In der
klassischen Psychoanalyse, eine als "Redekur" konzipierten Behandlung,
geschieht körperliche Berührung in der Regel nur in Form des Handgebens
bei Begrüßung und Abschied, wobei selbst hierbei psychoanalytisch
relevante Variationen beobachtet werden können. In der therapeutischen
Sitzung geht es nicht um das Schauen, sondern das Vorstellen, nicht um das
konkrete Anfassen, sondern das mentale Begreifen, nicht um das direkte
Handeln, sondern um das Denken als Probehandlung.

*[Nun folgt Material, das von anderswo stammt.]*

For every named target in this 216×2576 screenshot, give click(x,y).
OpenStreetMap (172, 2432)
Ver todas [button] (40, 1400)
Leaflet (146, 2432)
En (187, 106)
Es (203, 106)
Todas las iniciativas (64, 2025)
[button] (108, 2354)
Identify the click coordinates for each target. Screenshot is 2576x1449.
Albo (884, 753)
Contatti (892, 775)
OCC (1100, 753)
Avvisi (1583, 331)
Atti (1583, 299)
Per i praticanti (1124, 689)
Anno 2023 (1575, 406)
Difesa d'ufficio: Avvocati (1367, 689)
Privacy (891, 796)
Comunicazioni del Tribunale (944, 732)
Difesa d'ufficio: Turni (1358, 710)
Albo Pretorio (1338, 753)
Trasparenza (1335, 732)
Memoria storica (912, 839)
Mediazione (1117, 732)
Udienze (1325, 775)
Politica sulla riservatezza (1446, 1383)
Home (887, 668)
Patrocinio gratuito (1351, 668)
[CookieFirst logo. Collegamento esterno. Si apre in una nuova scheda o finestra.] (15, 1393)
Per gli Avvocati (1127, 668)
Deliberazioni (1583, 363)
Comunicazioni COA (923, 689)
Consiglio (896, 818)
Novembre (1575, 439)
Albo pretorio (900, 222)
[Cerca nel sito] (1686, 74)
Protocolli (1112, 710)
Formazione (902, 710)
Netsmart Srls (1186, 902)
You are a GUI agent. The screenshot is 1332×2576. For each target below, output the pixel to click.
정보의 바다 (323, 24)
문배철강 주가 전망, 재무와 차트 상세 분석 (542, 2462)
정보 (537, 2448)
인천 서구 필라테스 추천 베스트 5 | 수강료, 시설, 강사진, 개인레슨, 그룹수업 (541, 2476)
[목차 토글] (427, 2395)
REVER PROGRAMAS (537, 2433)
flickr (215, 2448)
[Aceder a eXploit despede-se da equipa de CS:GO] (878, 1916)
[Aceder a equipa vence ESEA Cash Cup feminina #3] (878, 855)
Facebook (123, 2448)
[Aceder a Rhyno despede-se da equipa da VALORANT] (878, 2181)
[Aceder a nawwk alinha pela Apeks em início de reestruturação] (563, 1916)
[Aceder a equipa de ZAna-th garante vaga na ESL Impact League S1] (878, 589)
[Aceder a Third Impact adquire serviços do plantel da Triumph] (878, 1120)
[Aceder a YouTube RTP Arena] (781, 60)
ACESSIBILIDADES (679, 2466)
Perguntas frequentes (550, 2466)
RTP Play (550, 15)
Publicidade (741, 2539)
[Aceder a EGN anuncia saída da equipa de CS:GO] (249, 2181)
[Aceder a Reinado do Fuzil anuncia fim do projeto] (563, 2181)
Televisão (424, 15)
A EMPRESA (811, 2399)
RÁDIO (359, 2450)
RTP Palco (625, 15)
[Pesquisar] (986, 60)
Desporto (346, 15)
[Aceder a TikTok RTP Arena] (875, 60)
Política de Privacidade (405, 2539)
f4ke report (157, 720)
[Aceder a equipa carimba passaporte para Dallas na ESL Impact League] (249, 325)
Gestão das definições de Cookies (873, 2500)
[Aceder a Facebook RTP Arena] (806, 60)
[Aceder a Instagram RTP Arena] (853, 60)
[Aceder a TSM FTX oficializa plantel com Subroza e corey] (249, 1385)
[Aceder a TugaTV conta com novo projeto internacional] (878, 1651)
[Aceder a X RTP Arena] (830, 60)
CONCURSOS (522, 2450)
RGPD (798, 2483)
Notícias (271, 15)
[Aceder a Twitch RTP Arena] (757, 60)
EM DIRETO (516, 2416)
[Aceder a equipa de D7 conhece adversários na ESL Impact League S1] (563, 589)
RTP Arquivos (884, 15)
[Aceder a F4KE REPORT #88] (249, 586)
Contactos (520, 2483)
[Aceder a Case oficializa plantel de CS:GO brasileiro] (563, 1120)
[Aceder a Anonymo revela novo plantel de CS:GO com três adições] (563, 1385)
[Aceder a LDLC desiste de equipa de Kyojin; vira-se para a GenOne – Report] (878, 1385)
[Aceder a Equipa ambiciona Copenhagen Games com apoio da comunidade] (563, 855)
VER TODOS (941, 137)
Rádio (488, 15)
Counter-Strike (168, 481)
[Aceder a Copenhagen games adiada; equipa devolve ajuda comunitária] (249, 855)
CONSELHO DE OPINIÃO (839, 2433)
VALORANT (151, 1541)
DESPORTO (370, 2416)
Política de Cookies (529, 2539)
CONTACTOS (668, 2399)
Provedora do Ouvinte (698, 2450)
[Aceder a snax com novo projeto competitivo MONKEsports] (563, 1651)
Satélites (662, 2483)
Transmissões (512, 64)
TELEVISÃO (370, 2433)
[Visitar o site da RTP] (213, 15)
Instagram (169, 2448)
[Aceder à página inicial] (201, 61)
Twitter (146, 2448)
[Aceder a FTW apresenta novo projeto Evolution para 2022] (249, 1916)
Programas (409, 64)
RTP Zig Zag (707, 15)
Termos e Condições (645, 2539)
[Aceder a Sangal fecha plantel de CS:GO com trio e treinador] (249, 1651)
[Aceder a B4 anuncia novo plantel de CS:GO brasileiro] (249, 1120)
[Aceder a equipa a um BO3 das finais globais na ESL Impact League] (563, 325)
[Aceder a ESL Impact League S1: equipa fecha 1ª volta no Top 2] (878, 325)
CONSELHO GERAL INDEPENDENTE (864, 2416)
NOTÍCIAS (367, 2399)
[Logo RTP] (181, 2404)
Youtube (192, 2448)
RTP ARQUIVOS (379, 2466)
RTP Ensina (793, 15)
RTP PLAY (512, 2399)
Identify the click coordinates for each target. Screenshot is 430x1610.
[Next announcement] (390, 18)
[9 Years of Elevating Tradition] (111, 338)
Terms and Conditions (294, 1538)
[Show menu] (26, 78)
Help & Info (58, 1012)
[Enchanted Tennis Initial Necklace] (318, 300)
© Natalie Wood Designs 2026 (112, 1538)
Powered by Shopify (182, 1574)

Trotz der Verankerung
psychoanalytischer Theorien in körperbezogenen Vorgängen blieb die Analyse
des Körperausdrucks bis vor kurzem eher im Hintergrund. Hier beginnt eine
Veränderung. Das analytische Verständnis der therapeutischen Beziehung als
rein seelisches Übertragungsfeld sowie das bisherige Abstinenzverständnis,
das körperliche Interventionen ausschließt, würden der Eröffnung neuer
Möglichkeiten entgegenstehen. Nicht nur die körperlichen Vorgänge beim
Patienten, sondern auch die des Therapeuten gewinnen mehr Bedeutung und
Gewicht. So ist die Anwendung körperlicher Handlungsinterventionen laut
einer Veröffentlichung in der Zeitschrift „PiD Psychotherapie im Dialog“
(Georg Thieme Verlag, Stuttgart) heute nicht mehr umstritten. Die
Einführung der körperlichen Ebene in die therapeutische Beziehung hat bei
allen Schwierigkeiten einen ganz entscheidenden Zugewinn. Oft sind in den
nichtsprachlichen Anteilen die stärksten Affekte gebunden. Für
Tiefenanalytiker, die noch nie berührt haben, gilt als einfachste
Berührung das Halten einer Hand. Der therapeutische Umgang mit dem Körper
setzt spezielle Fortbildung voraus. Aber auch eine ganze Reihe anderer
Körpertherapien vermittelt nützliche Kompetenzen. Sie vermitteln
Umgangsformen der Berührung oder auch nur der Beobachtung der feineren
oder auch gröberen Körpergesten und -zeichen, die die Brücke zu einer
hilfreichen Berührung bilden können. Die Berührung hat neben dem
Halt-Geben noch einen weiteren Effekt: Der Patient spürt, dass sein
Therapeut ein Mensch aus Fleisch und Blut ist, eine Erfahrung, die manche
Patienten in der verbalen Analyse auf schmerzliche Weise vermissen. Es
gibt heutzutage eine Reihe psychotherapeutischer Verfahren in Einzel- oder
Gruppensitzungen, die mit einem mehr oder weniger direkten Einbezug des
Körpers arbeiten. Körperliche Berührung ist hier fester Bestandteil der
Behandlung.
Körperliche Berührung in der
Psychoanalyse. Dr. phil. Dipl-Psych. Jörg M. Scharff, Kronberg/Taunus
Körperpsychotherapie und die therapeutische Beziehung. Dr. Tilmann Moser,
Freiburg.
PiD Psychotherapie im Dialog 2006; 7; Nr. 2; S. 133-139; S. 140-143.